いごこちの科学 NEXT ハウス

さらなる省エネ・省CO2が住宅の重要なテーマとなる寒冷地。 本企画は、独自の視点から住宅性能研究の最前線を開いている、東京大学の気鋭の研究者・前真之准教授に、「いごこちの科学」をテーマに、住まいの快適性能について解き明かしていただきます。 シーズン1に続く第2弾として2015年からは、それまでの連載の発展形「いごこちの科学 NEXT ハウス」としてリニューアル。
「北海道・寒冷地の住宅実例から考える室内環境について」をテーマに、断熱、開口部、蓄熱など、さまざまな視点から寒冷地における室内環境の改善ポイントを解説しています。東京大学大学院工学系研究科 建築学専攻・准教授 前 真之 (まえ・まさゆき)東京大学大学院工学系研究科
建築学専攻・准教授
前 真之 (まえ・まさゆき)


この連載でも何度か取り上げたように、住宅の脱炭素に向けた取り組みが進んでいます。その成果として、ついにゼロエネルギー住宅(ZEH)の断熱水準5、さらにその上に等級6・7の新設が決定しました。今回は、建設業界を驚かせた断熱等級の新設と、断熱強化に欠かせない窓の最新事情について見ていきましょう。

ほったらかしだった断熱基準

日本における住宅の断熱は、諸外国に比べて極端に遅れています。なにしろ、国の省エネ基準における最上位の断熱等級4は、1999年に定められた大昔のもの。前世紀のまま放置されていたのですから恐ろしいことです。おまけに、当時においても(特に温暖地では)より高いレベルを定めたかったのが、建材メーカー(特に窓メーカー)の抵抗で諦めざるを得なかった、という事情を筆者は聞いたことがあります。

23年ぶりの断熱等級新設!

当時においても大したことがないレベルの断熱を、長い期間ほったらかしにしていたわけですが、2020年10月に菅前首相がカーボンニュートラルを宣言した後、大きな見直しが入りました。その辺の顛末は本連載の第30回31回でも詳しくお話ししましたが、とにもかくにも「脱炭素あり方検討会」において、断熱の上位等級の設定が宣言されました。等級4が1999年に定められてから、実に23年ぶりに上位等級が新設されることになったのです。

等級5はZEHレベルの断熱

まずは、断熱等級5が2022年4月から施行されることになりました。この等級5は、いわゆるゼロエネルギー住宅(ZEH)で必須とされるレベルです。さしあたり、義務ではないが目指すべき「誘導基準」として設定され、遅くとも2030年までには守らなければならない「適合義務化」が予定されています。

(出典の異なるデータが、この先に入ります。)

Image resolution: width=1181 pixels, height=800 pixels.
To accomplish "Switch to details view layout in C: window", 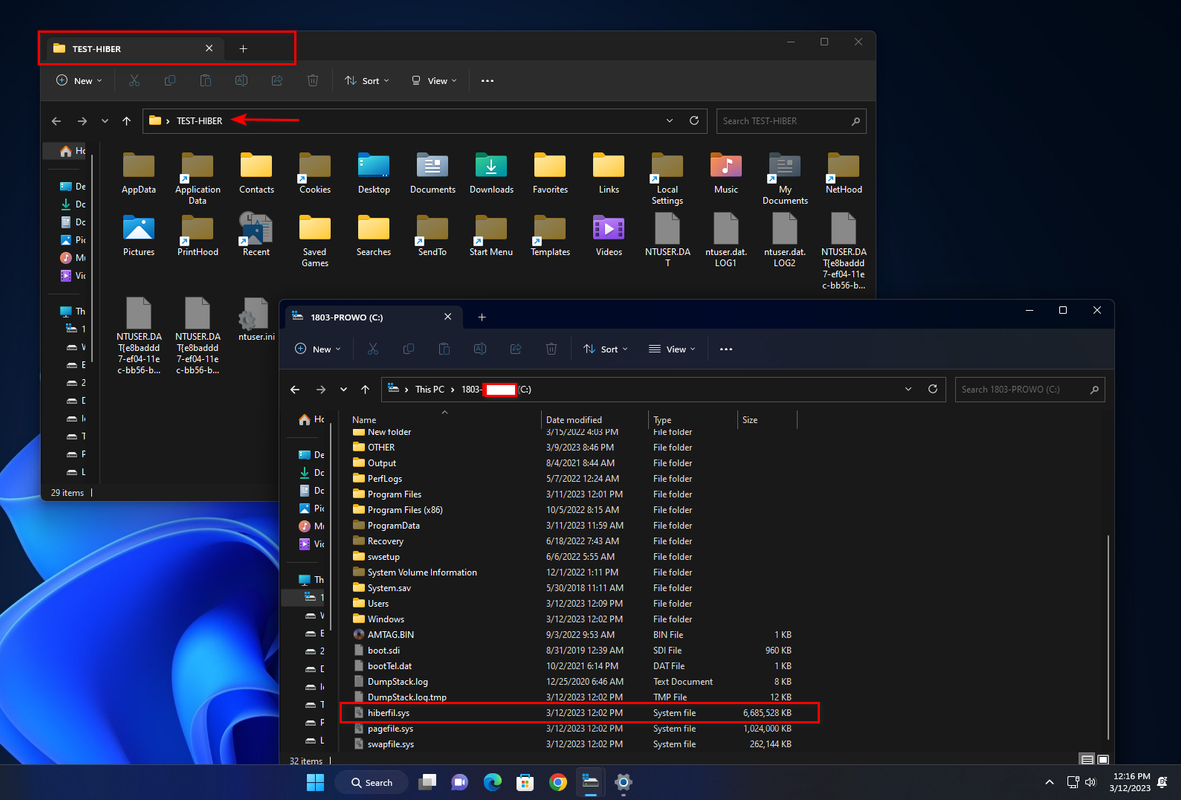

等級5の新設は、あり方検討会でも当初から国交省が宣言していたので、驚きはありません。いわゆる「ZEHレベル」なので一見すごそうですが、民間の断熱基準HEAT20のG1を少し緩めた水準なので、実現するハードルは高くありません。 

驚きの断熱等級6・7設定

業界を驚かせたのは、断熱に後ろ向きだった「あの」国交省が、さらに上位の等級6・7まで新設したことです。あり方検討会の結論において「鳥取県の取り組みなどを参考に上位等級を設定する」と明記されてはいましたが、HEAT20のG2レベルを等級6とするのがせいぜいだろうというのがもっぱらの噂でした。

もともとの期待が低かった分、あり方検討会を引き継いだ国交省の審議会において、HEAT20の最上位であるG3を等級7とする案が出てきたとき、筆者も含めて驚いた人が多かったのです。G3は世界の水準からみても十分に高性能であり、これが最上位にきちんと設定されたことで、高断熱の普及が大いに後押しされることが期待できます。

「あの」国交省が 建築業界の要求を突っぱねる

国交省の審議会においては、業界団体の代表が「等級7は過剰な性能で、現場を混乱させるのでふさわしくない」という反対意見を述べました。構造が鉄骨の住宅は断熱性能を上げにくいため、多くのハウスメーカーは後ろ向きだったのです。

一方で、学識者は「住宅は消費者が自己負担で購入する以上、基準はつくり手のためではなく、住まい手のために定めるべき」と強く主張。今回ばかりは「あの」国交省も腰砕けになることなく、等級6・7をそのまま新設することが決まりました。こちらは、2022年10月から施行される予定です(図1)。